I'm working on a mac with m1 but same behavior on test server with ubuntu and x86. Yeah, django-signals work well on my platform.

M1ha-Shvn commented 1 year ago

create method registers operation here. I don't see any reasons it would not be called, if signals work fine. Do you have ability to debug, if this handler is called correctly? P. s. I use this libarary in my production environment, based on django 3.2 on Ubuntu and have no any problems like that. Tests also pass well on django 3.2. So I'm not sure how can I reproduce it myself.

ValentinDevPy commented 1 year ago

No

Looks like there is incompatibility with django 4.0+. I'll have a look

I also tried to specify Django v3 and downgraded the respective libraries, it did not help.

It is strange. It looks like registering operations are not called when you call create method. Haven't you redeclared create method inside Manager? Can you show me results of:

from django_clickhouse.models import *

print('Model is instance of ClickHouseSyncModel', isinstance(Test, ClickHouseSyncModel), Test.__mro__)
print('Manager is instance of ClickHouseSyncManager', isinstance(Test.objects, ClickHouseSyncManager), Test.objects.__mro__)
print('QuerySet is instance of ClickHouseSyncQuerySetMixin', isinstance(Test.objects, ClickHouseSyncQuerySetMixin))

No, I didn't redefine it, I didn't see it in the documentation. Console output below:

In [1]: from django_clickhouse.models import *

In [2]: from src.core.models import Test

In [3]: print('Model is instance of ClickHouseSyncModel', isinstance(Test, ClickHouseSyncModel), Test.__mro__)
Model is instance of ClickHouseSyncModel False (<class 'src.core.models.Test'>, <class 'django_clickhouse.models.ClickHouseSyncModel'>, <class 'django.db.models.base.Model'>, <class 'object'>)

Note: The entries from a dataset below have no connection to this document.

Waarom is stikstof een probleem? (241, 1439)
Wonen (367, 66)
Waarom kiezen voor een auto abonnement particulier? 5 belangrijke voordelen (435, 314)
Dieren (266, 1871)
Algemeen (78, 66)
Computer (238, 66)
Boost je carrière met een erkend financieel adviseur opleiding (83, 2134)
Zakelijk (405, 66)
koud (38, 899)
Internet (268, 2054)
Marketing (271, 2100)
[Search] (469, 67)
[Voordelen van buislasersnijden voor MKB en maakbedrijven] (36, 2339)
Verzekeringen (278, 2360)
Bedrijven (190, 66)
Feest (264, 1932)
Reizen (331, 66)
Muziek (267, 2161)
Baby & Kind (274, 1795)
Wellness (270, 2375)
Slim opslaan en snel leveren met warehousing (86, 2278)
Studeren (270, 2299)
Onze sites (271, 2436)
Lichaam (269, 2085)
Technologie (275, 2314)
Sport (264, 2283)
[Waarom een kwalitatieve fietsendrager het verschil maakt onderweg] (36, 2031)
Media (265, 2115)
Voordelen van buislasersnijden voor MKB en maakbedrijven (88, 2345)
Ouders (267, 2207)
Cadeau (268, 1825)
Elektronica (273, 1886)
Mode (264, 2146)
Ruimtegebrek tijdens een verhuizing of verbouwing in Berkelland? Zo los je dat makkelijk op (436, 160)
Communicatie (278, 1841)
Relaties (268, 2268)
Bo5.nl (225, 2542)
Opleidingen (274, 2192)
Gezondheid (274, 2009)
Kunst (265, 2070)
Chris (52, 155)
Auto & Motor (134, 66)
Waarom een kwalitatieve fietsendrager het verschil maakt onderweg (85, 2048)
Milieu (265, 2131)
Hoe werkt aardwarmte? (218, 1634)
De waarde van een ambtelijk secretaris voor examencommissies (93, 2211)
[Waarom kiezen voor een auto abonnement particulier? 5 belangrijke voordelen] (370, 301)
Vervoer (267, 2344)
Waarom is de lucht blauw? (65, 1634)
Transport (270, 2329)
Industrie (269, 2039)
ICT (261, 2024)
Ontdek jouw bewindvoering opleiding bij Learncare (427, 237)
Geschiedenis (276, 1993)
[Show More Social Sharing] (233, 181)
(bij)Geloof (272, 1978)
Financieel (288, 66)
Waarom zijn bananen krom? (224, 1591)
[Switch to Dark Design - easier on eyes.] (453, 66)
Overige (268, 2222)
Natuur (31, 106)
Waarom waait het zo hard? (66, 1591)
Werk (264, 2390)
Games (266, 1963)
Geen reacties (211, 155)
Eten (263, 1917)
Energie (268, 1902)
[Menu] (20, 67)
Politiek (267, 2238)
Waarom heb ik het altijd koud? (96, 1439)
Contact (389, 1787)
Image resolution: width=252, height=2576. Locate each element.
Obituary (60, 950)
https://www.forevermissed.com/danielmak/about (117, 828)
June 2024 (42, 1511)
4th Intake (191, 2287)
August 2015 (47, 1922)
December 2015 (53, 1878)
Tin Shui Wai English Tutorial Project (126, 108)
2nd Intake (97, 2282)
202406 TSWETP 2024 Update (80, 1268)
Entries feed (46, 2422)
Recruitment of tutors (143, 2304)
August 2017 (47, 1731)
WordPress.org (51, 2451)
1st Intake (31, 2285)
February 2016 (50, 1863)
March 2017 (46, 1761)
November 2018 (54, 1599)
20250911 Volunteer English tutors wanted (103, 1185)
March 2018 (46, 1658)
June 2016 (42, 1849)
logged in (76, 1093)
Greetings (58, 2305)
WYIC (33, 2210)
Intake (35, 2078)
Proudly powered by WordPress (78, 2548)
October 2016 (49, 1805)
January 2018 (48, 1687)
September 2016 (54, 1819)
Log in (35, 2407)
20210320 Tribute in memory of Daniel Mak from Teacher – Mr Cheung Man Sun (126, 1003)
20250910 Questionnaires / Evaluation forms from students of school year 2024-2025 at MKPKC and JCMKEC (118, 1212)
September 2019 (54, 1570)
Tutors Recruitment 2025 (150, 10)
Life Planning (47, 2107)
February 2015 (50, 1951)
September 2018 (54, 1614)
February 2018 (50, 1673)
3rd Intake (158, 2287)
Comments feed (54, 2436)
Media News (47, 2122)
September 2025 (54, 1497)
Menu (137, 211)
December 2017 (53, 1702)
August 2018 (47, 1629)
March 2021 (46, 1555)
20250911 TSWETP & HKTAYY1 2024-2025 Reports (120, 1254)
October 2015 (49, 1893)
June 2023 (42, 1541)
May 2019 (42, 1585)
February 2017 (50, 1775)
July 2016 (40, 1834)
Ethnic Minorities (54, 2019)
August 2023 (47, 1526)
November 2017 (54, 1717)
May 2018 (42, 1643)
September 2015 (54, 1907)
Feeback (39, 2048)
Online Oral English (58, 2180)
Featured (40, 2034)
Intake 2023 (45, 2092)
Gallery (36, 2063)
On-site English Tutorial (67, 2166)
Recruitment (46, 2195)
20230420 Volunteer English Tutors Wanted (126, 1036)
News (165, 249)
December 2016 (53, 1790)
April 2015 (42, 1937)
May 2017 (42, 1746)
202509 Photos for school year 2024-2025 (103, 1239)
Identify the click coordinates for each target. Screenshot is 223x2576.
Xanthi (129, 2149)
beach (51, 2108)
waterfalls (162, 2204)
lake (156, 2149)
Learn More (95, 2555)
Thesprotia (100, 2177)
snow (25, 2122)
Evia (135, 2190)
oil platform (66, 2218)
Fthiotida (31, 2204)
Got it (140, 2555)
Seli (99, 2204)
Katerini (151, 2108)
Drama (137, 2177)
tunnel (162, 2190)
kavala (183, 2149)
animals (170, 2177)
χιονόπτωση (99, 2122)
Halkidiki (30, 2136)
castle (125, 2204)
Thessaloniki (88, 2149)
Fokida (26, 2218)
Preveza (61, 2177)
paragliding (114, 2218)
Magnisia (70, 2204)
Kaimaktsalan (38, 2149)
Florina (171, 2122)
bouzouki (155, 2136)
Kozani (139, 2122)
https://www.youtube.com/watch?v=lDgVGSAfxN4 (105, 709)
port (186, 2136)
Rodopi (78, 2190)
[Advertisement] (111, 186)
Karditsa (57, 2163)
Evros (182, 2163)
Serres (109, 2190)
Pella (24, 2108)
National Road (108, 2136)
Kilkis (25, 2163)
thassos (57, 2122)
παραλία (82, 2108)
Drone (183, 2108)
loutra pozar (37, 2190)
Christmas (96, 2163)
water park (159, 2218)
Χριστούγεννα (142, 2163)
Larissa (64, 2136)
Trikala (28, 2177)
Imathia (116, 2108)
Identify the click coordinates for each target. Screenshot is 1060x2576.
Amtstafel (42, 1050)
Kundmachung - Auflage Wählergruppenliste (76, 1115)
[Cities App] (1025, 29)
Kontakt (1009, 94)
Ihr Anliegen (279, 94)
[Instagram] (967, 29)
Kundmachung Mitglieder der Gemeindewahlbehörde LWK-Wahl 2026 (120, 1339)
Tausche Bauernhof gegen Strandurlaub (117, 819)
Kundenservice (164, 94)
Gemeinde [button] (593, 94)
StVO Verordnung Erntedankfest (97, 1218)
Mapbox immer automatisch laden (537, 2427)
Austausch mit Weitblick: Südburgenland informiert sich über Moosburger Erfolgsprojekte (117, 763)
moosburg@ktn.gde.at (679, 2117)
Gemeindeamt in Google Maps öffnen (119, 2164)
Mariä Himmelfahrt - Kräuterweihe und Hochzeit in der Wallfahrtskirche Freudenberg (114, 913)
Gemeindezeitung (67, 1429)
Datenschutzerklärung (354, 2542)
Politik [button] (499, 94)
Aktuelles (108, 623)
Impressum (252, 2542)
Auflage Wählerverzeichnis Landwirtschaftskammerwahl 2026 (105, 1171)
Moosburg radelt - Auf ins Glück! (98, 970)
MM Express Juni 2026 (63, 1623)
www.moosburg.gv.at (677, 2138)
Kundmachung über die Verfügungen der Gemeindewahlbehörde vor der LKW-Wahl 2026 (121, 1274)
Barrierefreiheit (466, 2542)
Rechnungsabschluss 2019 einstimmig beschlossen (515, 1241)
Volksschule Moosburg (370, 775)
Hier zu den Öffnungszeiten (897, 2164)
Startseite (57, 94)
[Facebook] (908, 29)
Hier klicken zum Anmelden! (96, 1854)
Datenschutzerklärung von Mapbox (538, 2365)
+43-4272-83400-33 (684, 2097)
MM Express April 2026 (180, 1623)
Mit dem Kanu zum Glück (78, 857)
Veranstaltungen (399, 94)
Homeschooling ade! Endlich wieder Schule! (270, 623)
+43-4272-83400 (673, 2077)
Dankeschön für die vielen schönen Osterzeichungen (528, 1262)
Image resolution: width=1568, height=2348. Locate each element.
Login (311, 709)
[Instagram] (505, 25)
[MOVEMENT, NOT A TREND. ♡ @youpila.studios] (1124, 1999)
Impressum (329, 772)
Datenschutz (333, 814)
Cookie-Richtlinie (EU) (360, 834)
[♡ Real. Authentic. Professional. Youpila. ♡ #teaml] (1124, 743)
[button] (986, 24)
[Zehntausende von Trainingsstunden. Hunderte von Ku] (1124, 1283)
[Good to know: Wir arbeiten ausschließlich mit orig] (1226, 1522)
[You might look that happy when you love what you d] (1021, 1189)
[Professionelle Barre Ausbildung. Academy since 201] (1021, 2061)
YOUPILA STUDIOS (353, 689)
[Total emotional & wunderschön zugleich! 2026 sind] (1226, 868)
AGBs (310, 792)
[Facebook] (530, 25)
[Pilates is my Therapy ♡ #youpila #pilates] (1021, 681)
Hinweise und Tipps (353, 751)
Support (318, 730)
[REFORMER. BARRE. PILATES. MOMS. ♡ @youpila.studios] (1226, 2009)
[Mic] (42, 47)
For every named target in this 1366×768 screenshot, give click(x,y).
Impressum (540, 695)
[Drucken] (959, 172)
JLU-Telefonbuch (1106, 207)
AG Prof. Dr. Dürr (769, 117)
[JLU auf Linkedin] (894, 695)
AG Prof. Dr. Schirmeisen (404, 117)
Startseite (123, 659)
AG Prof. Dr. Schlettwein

In [4]: print('Manager is instance of ClickHouseSyncManager', isinstance(Test.objects, ClickHouseSyncManager), Test.objects.__mro__)
---------------------------------------------------------------------------
AttributeError                            Traceback (most recent call last)
Cell In[4], line 1
----> 1 print('Manager is instance of ClickHouseSyncManager', isinstance(Test.objects, ClickHouseSyncManager), Test.objects.__mro__)

AttributeError: 'ClickHouseSyncManager' object has no attribute '__mro__'

In [5]: print('QuerySet is instance of ClickHouseSyncQuerySetMixin', isinstance(Test.objects, ClickHouseSyncQuerySetMixin))
QuerySet is instance of ClickHouseSyncQuerySetMixin False

These commands were executed on django3.

M1ha-Shvn commented 1 year ago

I've written them without testing. First one is my fault, there should be isinstance(Test(), ClickHouseSyncModel). But I see from MRO that it will return True. Second is strange for me, but the error sais that manager is 'ClickHouseSyncManager' object This is the thing I wanted to check. So it's ok. Third is False, because objects is a manager, not QuerySet. Also myh fault

ValentinDevPy commented 1 year ago

create method registers operation here. I don't see any reasons it would not be called, if signals work fine. Do you have ability to debug, if this handler is called correctly? P. s. I use this libarary in my production environment, based on django 3.2 on Ubuntu and have no any problems like that. Tests also pass well on django 3.2. So I'm not sure how can I reproduce it myself.

Could you suggest how can I check this?

M1ha-Shvn commented 1 year ago
  1. You can run tests on your machine and environment. Here is the guide. |
  2. If it shows nothing, the only way I see - is debugging your app. You can use an IDE like PyCharm or VSCode, connect to your project or python console in debug mode, place breakpoint here and check if post_save has been emitted. If not you can debug all create procedure in order to understand why it has not been called.